Question

Identify the solution to an = 2an − 1 + an − 2 − 2an − 3 for n = 3, 4, 5, . . . , with a0 = 3, a1 = 6, and a2 = 0.

Answer 1

Here's one way of solving via the generating function method.

$\begin{cases}a_0=3\\a_1=6\\a_2=0\\a_n=2a_{n-1}+a_{n-2}-2a_{n-3}&\text{for }n\ge3\end{cases}$

For the sequence $a_n$, denote its generating function by $G(x)$ with


$\displaystyle G(x)=\sum_{n\ge0}a_nx^n$


In the recurrence relation, multiply all terms by $x^n$ and sum over all non-negative integers larger than 2:


$\displaystyle\sum_{n\ge3}a_nx^n=2\sum_{n\ge3}a_{n-1}x^n+\sum_{n\ge3}a_{n-2}x^n-2\sum_{n\ge3}a_{n-3}x^n$


The goal is to rewrite everything we can in terms of $G(x)$ and (possibly) its derivatives.
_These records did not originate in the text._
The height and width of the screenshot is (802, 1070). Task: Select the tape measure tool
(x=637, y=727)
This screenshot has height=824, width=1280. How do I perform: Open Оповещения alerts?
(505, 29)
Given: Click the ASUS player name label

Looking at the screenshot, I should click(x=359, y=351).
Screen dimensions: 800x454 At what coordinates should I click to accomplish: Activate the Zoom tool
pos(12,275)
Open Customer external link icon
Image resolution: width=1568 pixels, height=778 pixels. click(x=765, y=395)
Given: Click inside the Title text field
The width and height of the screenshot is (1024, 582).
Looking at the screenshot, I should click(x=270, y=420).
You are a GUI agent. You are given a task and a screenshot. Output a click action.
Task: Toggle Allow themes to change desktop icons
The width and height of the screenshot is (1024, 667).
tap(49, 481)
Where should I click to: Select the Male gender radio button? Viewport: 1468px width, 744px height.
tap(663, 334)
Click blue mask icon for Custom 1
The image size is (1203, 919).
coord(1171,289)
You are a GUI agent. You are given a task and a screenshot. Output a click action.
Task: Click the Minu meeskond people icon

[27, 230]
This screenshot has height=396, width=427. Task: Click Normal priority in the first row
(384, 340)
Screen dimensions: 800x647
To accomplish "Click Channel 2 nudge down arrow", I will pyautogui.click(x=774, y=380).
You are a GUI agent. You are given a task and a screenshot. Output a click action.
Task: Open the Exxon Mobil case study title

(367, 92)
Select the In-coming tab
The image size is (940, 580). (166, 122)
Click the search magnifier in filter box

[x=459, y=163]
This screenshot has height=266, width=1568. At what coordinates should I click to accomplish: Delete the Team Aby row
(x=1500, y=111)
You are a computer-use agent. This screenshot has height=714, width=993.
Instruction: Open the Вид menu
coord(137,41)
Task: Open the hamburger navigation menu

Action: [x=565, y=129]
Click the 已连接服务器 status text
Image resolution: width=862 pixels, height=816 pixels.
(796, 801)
For example, the term on the LHS can be rewritten by adding and subtracting the the first three terms of $G(x)$:


$\displaystyle\sum_{n\ge3}a_nx^n=\sum_{n\ge0}a_nx^n-(a_0+a_1x+a_2x^2)=G(x)-3-6x$


For the other terms on the RHS, you need to do some re-indexing of the sum:

$\displaystyle\sum_{n\ge3}a_{n-1}x^n=\sum_{n\ge2}a_nx^{n+1}=x\sum_{n\ge2}a_nx^n=x\left(\sum_{n\ge0}a_nx^n-(a_0-a_1x)\right)=x\bigg(G(x)-3-6x\bigg)$

$\displaystyle\sum_{n\ge3}a_{n-2}x^n=\sum_{n\ge1}a_nx^{n+2}=x^2\sum_{n\ge1}a_nx^n=x^2\left(\sum_{n\ge0}a_nx^n-a_0\right)=x^2\bigg(G(x)-3\bigg)$

$\displaystyle\sum_{n\ge3}a_{n-3}x^n=\sum_{n\ge0}a_nx^{n+3}=x^3\sum_{n\ge0}a_nx^n=x^3G(x)$

So in terms of the generating function, the recurrence can be expressed as

$G(x)-3-6x=2x\bigg(G(x)-3-6x\bigg)+x^2\bigg(G(x)-3\bigg)-2x^3G(x)$
$(1-2x-x^2+2x^3)G(x)=3-15x^2$
$G(x)=\dfrac{3-15x^2}{1-2x-x^2+2x^3}=\dfrac{3-15x^2}{(1-x)(1+x)(1-2x)}$

Decomposing into partial fractions, we get

$G(x)=\dfrac6{1-x}-\dfrac2{1+x}-\dfrac1{1-2x}$

and we recognize that for appropriate values of $x$, we can write these as geometric power series:

$G(x)=\displaystyle6\sum_{n\ge0}x^n-2\sum_{n\ge0}(-x)^n-\sum_{n\ge0}(2x)^n$

Or, more compactly,

$G(x)=\displaystyle\sum_{n\ge0}\bigg(6-2(-1)^n-2^n\bigg)x^n$


which suggests that the solution to the recurrence is

$a_n=6-2(-1)^n-2^n$